Later on, in a scene that mirrors Khadija’s experience, Ms. Tia goes to a river to undergo a special fertility bath ritual that is supposed to cleanse her of her infertility. Ms. Tia’s procedure, too, is unsuccessful, as the ritual leaves her injured and traumatized. She later learns that it wasn’t her supposed uncleanliness that prevented her from conceiving, but her husband Ken’s infertility that he hid from her. This juxtaposition of traditional beliefs about rivers and cleanliness with women’s trauma and abuse highlights this society’s double standards for men and women. In both of these cases, women go to the river because their culture tells them that they are somehow dirty or broken and need to be purified, while men do not receive the same message and are excused of any responsibility. In this way, water represents the idea that women in the world of the novel are judged, controlled, and mistreatment, while men are allowed to live freely and without judgment.
Water Quotes in The Girl with the Louding Voice
I didn’t tell Ms. Tia that I ever marry Morufu or about all the things he did to me in the room after he drink Fire-Cracker. I didn’t tell her about what happen to Khadija. I didn’t tell her because I have to keep it inside one box in my mind, lock the box, and throw the key inside river of my soul. Maybe one day, I will swim inside the river, find the key.
I tear to pieces the paper, and throw it to the floor. Then I swim deep inside the river of my soul, find the key from where it is sitting, full of rust, at the bottom of the river, and open the lock. I kneel down beside my bed, close my eyes, turn myself into a cup, and pour the memory out of me.

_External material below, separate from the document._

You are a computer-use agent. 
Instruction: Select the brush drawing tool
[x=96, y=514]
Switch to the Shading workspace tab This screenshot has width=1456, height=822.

But there are words in my head, many things I want to say. I want to tell Ms. Tia I am sorry I made her come here. I want to ask why the doctor didn’t come too. Why didn’t he come and get a beating like his wife? If it takes two people to make a baby, why only one person, the woman, is suffering when the baby is not coming? Is it because she is the one with breast and the stomach for being pregnant? Or because of what? I want to ask, to scream, why are the women in Nigeria seem to be suffering for everything more than the men?